Blockade of CTLA-4 promotes the development of effector CD8+ T lymphocytes and the therapeutic effect of vaccination with an attenuated protozoan expressing NY-ESO-1.

The development of cancer immunotherapy has long been a challenge. Here, we report that prophylactic vaccination with a highly attenuated Trypanosoma cruzi strain expressing NY-ESO-1 (CL-14-NY-ESO-1) induces both effector memory and effector CD8(+) T lymphocytes that efficiently prevent tumor development. However, the therapeutic effect of such a vaccine is limited. We also demonstrate that blockade of Cytotoxic T Lymphocyte Antigen 4 (CTLA-4) during vaccination enhances the frequency of NY-ESO-1-specific effector CD8(+) T cells producing IFN-γ and promotes lymphocyte migration to the tumor infiltrate. As a result, therapy with CL-14-NY-ESO-1 together with anti-CTLA-4 is highly effective in controlling the development of an established melanoma.

Trypanosoma cruzi adjuvants potentiate T cell-mediated immunity induced by a NY-ESO-1 based antitumor vaccine.

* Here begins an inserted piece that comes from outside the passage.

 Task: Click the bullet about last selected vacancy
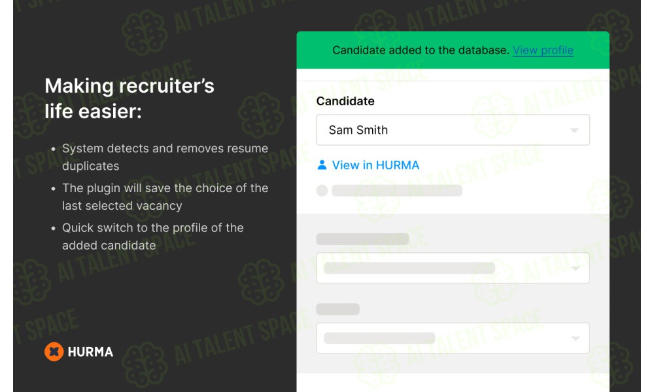pos(165,197)
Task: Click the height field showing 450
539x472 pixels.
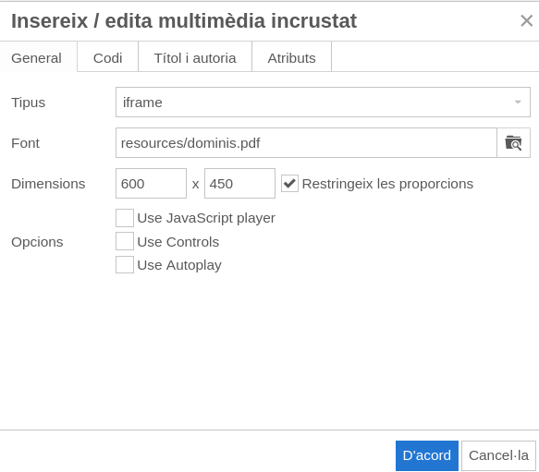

Immunological adjuvants that induce T cell-mediate immunity (TCMI) with the least side effects are needed for the development of human vaccines. Glycoinositolphospholipids (GIPL) and CpGs oligodeoxynucleotides (CpG ODNs) derived from the protozoa parasite Trypanosoma cruzi induce potent pro-inflammatory reaction through activation of Toll-Like Receptor (TLR)4 and TLR9, respectively. Here, using mouse models, we tested the T. cruzi derived TLR agonists as immunological adjuvants in an antitumor vaccine. For comparison, we used well-established TLR agonists, such as the bacterial derived monophosphoryl lipid A (MPL), lipopeptide (Pam3Cys), and CpG ODN. All tested TLR agonists were comparable to induce antibody responses, whereas significant differences were noticed in their ability to elicit CD4(+) T and CD8(+) T cell responses. In particular, both GIPLs (GTH, and GY) and CpG ODNs (B344, B297 and B128) derived from T. cruzi elicited interferon-gamma (IFN-γ) production by CD4(+) T cells. On the other hand, the parasite derived CpG ODNs, but not GIPLs, elicited a potent IFN-γ response by CD8(+) T lymphocytes. The side effects were also evaluated by local pain (hypernociception). The intensity of hypernociception induced by vaccination was alleviated by administration of an analgesic drug without affecting protective immunity. Finally, the level of protective immunity against the NY-ESO-1 expressing melanoma was associated with the magnitude of both CD4(+) T and CD8(+) T cell responses elicited by a specific immunological adjuvant.

Trypanosoma cruzi as an effective cancer antigen delivery vector.

One of the main challenges in cancer research is the development of vaccines that induce effective and long-lived protective immunity against tumors. Significant progress has been made in identifying members of the cancer testis antigen family as potential vaccine candidates. However, an ideal form for antigen delivery that induces robust and sustainable antigen-specific T-cell responses, and in particular of CD8(+) T lymphocytes, remains to be developed. Here we report the use of a recombinant nonpathogenic clone of Trypanosoma cruzi as a vaccine vector to induce vigorous and long-term T cell-mediated immunity. The rationale for using the highly attenuated T. cruzi clone was (i) the ability of the parasite to persist in host tissues and therefore to induce a long-term antigen-specific immune response; (ii) the existence of intrinsic parasite agonists for Toll-like receptors and consequent induction of highly polarized T helper cell type 1 responses; and (iii) the parasite replication in the host cell cytoplasm, leading to direct antigen presentation through the endogenous pathway and consequent induction of antigen-specific CD8(+) T cells. Importantly, we found that parasites expressing a cancer testis antigen (NY-ESO-1) were able to elicit human antigen-specific T-cell responses in vitro and solid protection against melanoma in a mouse model. Furthermore, in a therapeutic protocol, the parasites expressing NY-ESO-1 delayed the rate of tumor development in mice. We conclude that the T. cruzi vector is highly efficient in inducing T cell-mediated immunity and protection against cancer cells. More broadly, this strategy could be used to elicit a long-term T cell-mediated immunity and used for prophylaxis or therapy of chronic infectious diseases.